Article 1er : M. B est admis provisoirement à l'aide juridictionnelle.

Article 2 : L'arrêté du préfet de l'Isère du 1er juillet 2024 est annulé.

Article 3 : Il est enjoint au préfet de l'Isère de réexaminer la situation de M. B dans un délai de deux mois à compter de la notification du présent jugement et de lui délivrer une autorisation provisoire de séjour dans un délai de huit jours à compter de la notification du présent jugement.

Article 4 : Sous réserve de l'admission définitive de M. B à l'aide juridictionnelle et sous réserve que Me Huard renonce à percevoir la somme correspondant à la part contributive de l'Etat, ce dernier versera à Me Huard une somme de 900 euros en application des dispositions du deuxième alinéa de l'article 37 de la loi du 10 juillet 1991. Dans le cas où l'aide juridictionnelle ne serait pas accordée à M. B par le bureau d'aide juridictionnelle, cette somme lui sera versée.

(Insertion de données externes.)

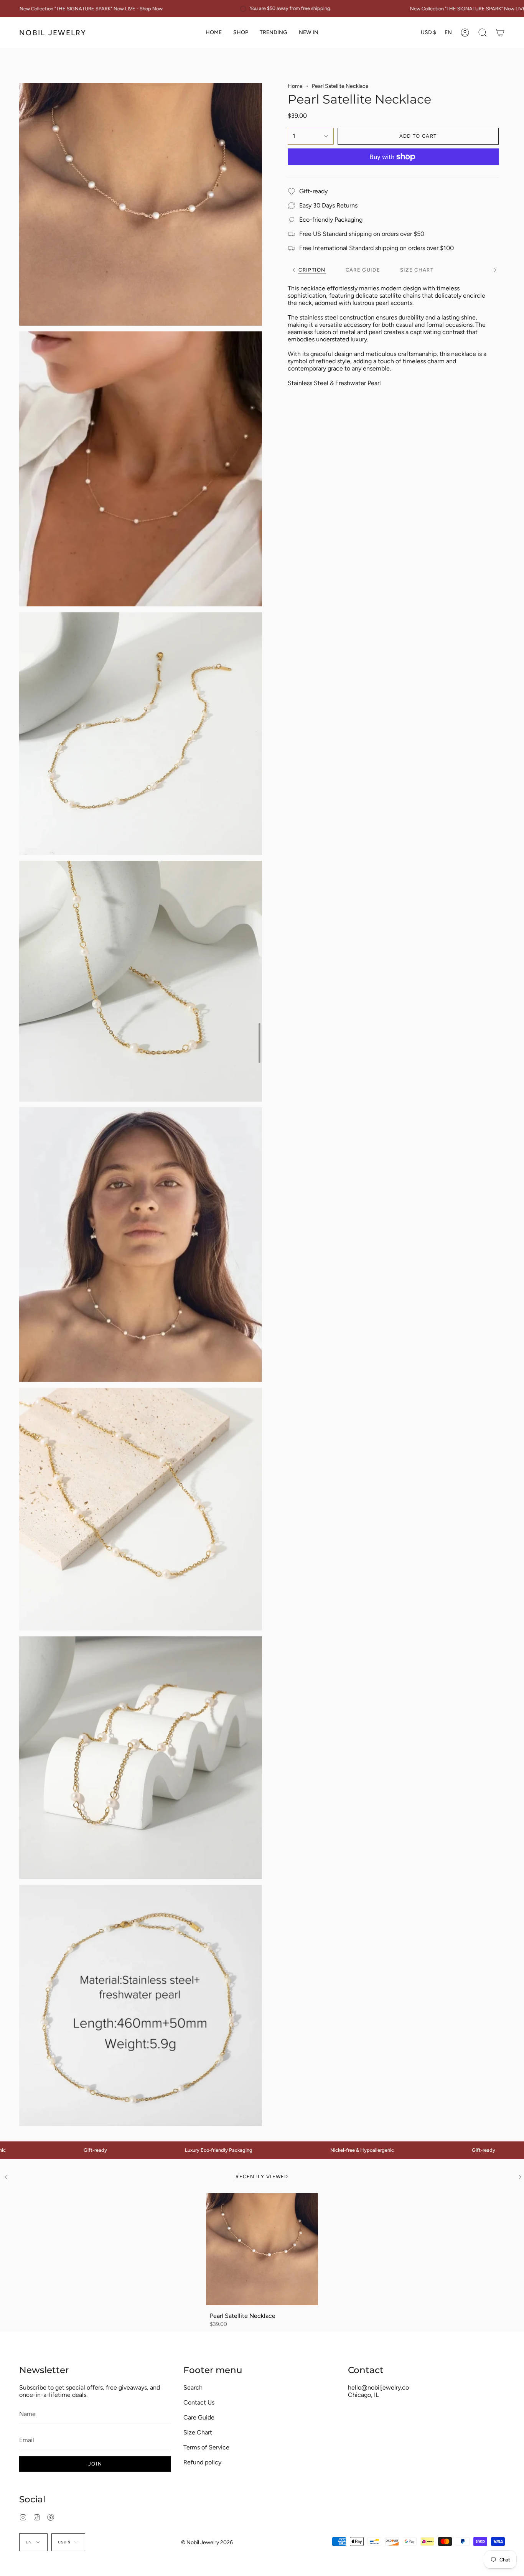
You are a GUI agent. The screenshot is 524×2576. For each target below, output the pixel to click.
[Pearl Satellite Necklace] (262, 2249)
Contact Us (198, 2402)
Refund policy (202, 2462)
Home (295, 86)
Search (193, 2387)
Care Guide (198, 2417)
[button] (240, 32)
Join (95, 2464)
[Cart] (500, 32)
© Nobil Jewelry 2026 (207, 2542)
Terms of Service (206, 2447)
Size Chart (197, 2432)
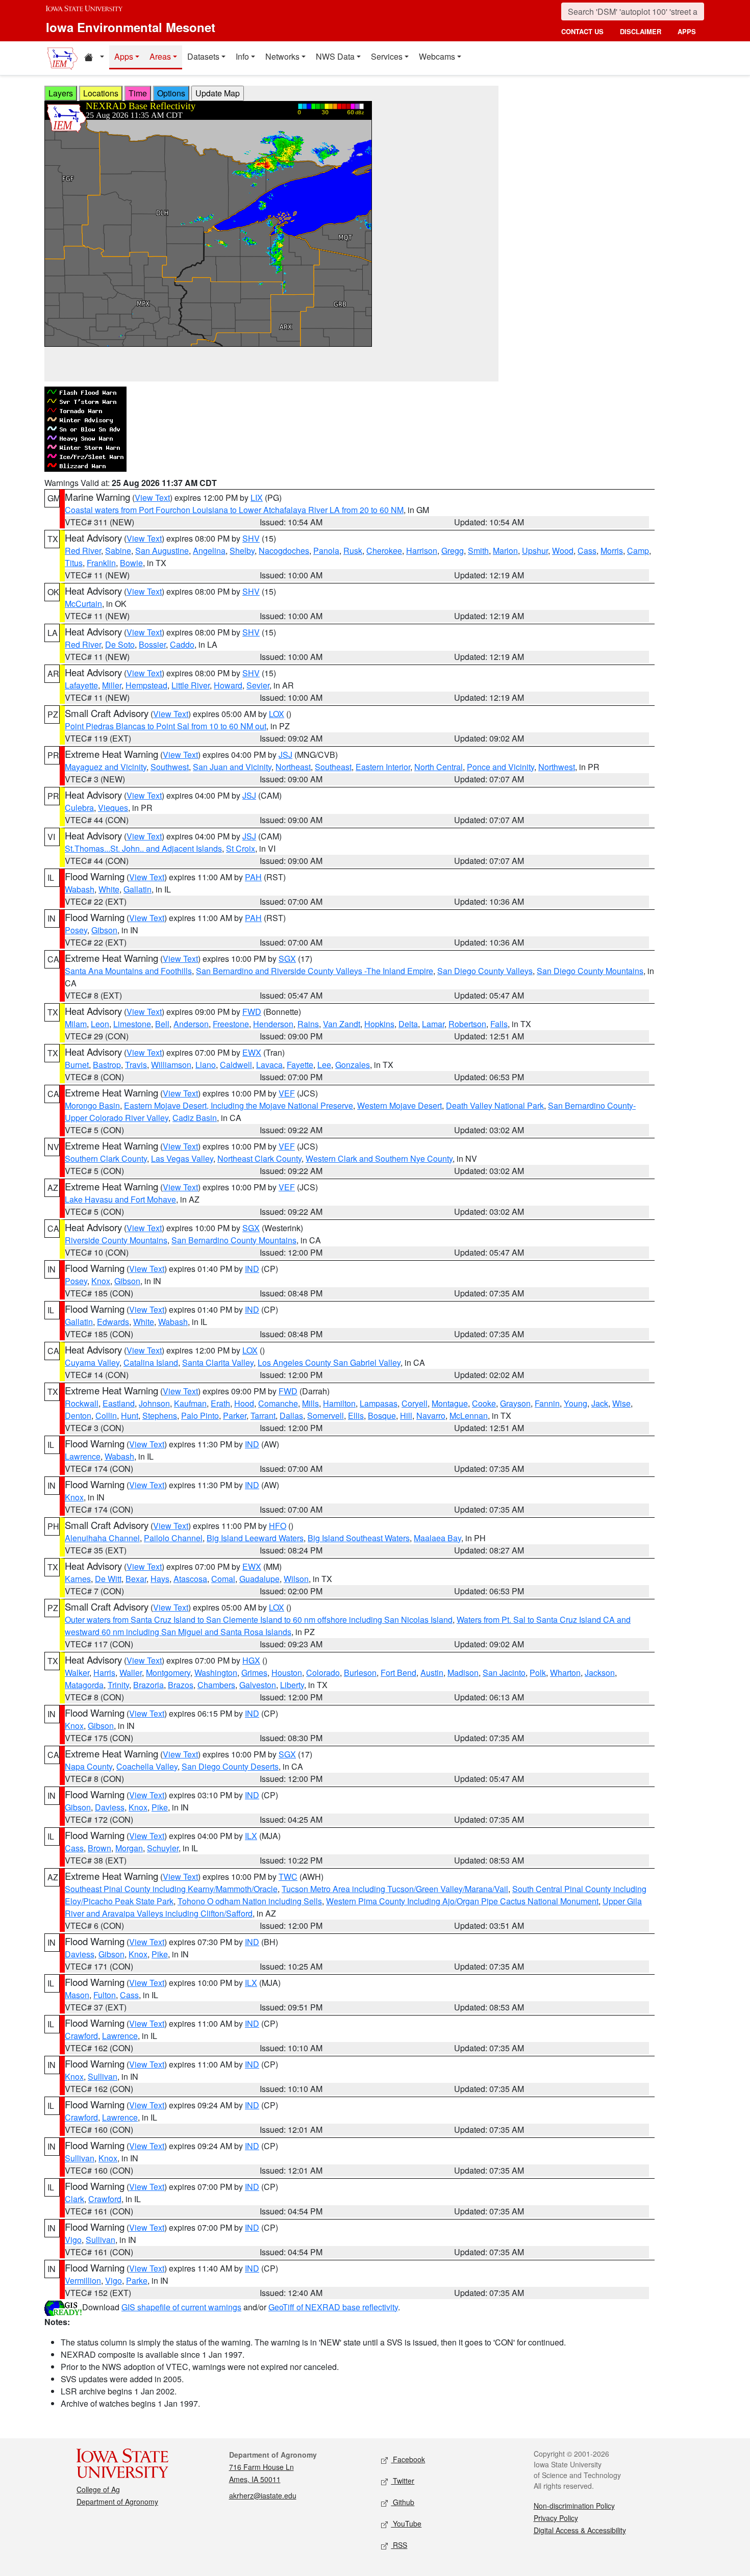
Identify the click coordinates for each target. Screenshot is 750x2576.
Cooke (484, 1403)
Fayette (300, 1064)
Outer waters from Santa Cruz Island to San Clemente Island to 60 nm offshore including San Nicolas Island (259, 1619)
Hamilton (339, 1403)
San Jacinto (504, 1672)
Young (575, 1403)
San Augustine (162, 550)
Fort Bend (398, 1672)
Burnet (77, 1064)
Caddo (182, 644)
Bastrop (107, 1064)
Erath (220, 1403)
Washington (215, 1672)
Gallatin (137, 889)
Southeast (333, 767)
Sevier (257, 685)
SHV (251, 538)
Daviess (109, 1807)
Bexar (136, 1579)
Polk (538, 1672)
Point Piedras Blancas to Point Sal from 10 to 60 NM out (165, 726)
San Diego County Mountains (590, 971)
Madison (463, 1672)
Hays (160, 1579)
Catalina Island (150, 1362)
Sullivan (102, 2076)
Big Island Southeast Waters (359, 1538)
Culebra (79, 807)
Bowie (131, 563)
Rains (308, 1024)
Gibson (104, 930)
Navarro (430, 1415)
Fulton (104, 1995)
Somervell (325, 1415)
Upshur (535, 550)
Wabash (79, 889)
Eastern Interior (383, 767)
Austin (431, 1672)
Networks (282, 56)
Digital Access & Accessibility (580, 2530)
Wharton (565, 1672)
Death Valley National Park (495, 1105)
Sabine (118, 550)
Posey (76, 930)
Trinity (118, 1685)
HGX (251, 1660)
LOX (276, 714)
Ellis (356, 1415)
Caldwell (236, 1064)
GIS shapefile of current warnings (181, 2307)
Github (402, 2502)
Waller (130, 1672)
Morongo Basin (92, 1105)
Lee (324, 1064)
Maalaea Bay (437, 1538)
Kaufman (190, 1403)
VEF (287, 1093)
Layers (60, 93)
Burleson (360, 1672)
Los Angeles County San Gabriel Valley (329, 1362)
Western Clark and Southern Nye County (379, 1158)
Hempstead (146, 685)
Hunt (129, 1415)
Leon (100, 1024)
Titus (74, 563)
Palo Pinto (200, 1415)
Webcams (437, 56)
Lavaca (269, 1064)
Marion (505, 550)
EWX (251, 1052)
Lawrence (83, 1456)
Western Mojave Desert (399, 1105)
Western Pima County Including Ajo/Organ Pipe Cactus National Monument (462, 1901)
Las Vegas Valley (182, 1158)
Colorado (323, 1672)
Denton (78, 1415)
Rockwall (81, 1403)
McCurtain (83, 603)
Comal (223, 1579)
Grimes (254, 1672)
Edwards (113, 1322)
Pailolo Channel (173, 1538)
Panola (326, 550)
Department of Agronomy (117, 2501)
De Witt (108, 1579)
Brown (99, 1848)
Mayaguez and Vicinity (105, 767)
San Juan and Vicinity (232, 767)
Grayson (515, 1403)
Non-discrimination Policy (574, 2506)
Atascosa (190, 1579)
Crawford (81, 2036)
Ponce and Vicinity (500, 767)
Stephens (159, 1415)
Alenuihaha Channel (102, 1538)
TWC (288, 1876)
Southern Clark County (106, 1158)
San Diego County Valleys (485, 971)
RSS (399, 2545)
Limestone (132, 1024)
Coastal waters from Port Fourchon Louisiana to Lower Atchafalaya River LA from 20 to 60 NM (234, 510)
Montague (450, 1403)
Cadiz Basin (194, 1118)
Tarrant (263, 1415)
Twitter (402, 2481)
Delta (408, 1024)
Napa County (88, 1766)
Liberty (292, 1685)
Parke (136, 2280)
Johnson (154, 1403)
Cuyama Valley (92, 1362)
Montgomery (168, 1672)
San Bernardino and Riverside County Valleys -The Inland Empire (314, 971)
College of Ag (98, 2489)
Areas (160, 56)
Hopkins (379, 1024)
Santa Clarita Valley (218, 1362)
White (108, 889)
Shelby (242, 550)
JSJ (285, 754)
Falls (499, 1024)
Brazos (180, 1685)
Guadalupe (259, 1579)
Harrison (421, 550)
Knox (100, 1281)
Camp (638, 550)
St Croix (240, 848)
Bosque (382, 1415)
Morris (612, 550)
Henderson (273, 1024)
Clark (74, 2199)
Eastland (119, 1403)
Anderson (191, 1024)
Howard (228, 685)
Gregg (452, 550)
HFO (277, 1526)
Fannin (547, 1403)
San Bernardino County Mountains (233, 1240)
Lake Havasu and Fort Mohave (120, 1199)
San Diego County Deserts (230, 1766)
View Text (152, 497)
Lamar (433, 1024)
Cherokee (384, 550)
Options (171, 93)
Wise (621, 1403)
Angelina (209, 550)
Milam (76, 1024)
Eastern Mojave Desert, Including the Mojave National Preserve (238, 1105)
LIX (257, 497)
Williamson (171, 1064)
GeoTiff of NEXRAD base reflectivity (333, 2307)
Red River (83, 550)
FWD (251, 1011)
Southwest (170, 767)
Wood (562, 550)
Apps (123, 56)
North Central (438, 767)
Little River (190, 685)
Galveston (257, 1685)
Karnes (78, 1579)
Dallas (291, 1415)
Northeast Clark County (259, 1158)
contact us (582, 31)
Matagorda (84, 1685)
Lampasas (378, 1403)
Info (242, 56)
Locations (100, 93)
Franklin (101, 563)
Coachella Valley (147, 1766)
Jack (599, 1403)
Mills (310, 1403)
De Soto (120, 644)
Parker (234, 1415)
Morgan (129, 1848)
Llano (205, 1064)
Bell (162, 1024)
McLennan (468, 1415)
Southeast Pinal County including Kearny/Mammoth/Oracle (171, 1889)
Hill (406, 1415)
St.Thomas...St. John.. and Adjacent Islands (143, 848)
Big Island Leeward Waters (255, 1538)
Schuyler (163, 1848)
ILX (251, 1836)
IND (252, 1268)
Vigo (73, 2240)
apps (687, 31)
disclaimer (640, 31)
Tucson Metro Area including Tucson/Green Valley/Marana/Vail (395, 1889)
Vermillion (83, 2280)
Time (138, 93)
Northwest (556, 767)
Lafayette (81, 685)
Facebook (408, 2459)
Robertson (467, 1024)
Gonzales (352, 1064)
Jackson (600, 1672)
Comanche (278, 1403)
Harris (104, 1672)
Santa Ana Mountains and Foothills (128, 971)
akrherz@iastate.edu (262, 2495)
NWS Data (335, 56)
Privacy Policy (556, 2518)
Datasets (203, 56)
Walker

Article 5 : Le présent jugement sera notifié à M. C B, à Me Huard et au préfet de l'Isère.

Délibéré après l'audience du 23 septembre 2024, à laquelle siégeaient :

M. Pfauwadel, président,

Mme Permingeat, première conseillère,

M. Derollepot, premier conseiller.

Rendu public par mise à disposition au greffe le 7 octobre 2024.

Le président rapporteur,

T. Pfauwadel

L'assesseure la plus ancienne

dans l'ordre du tableau,

F. Permingeat

Le greffier,

M. A

La République mande et ordonne au préfet de l'Isère en ce qui le concerne et à tous commissaires de justice à ce requis en ce qui concerne les voies de droit commun, contre les parties privées, de pourvoir à l'exécution de la présente décision.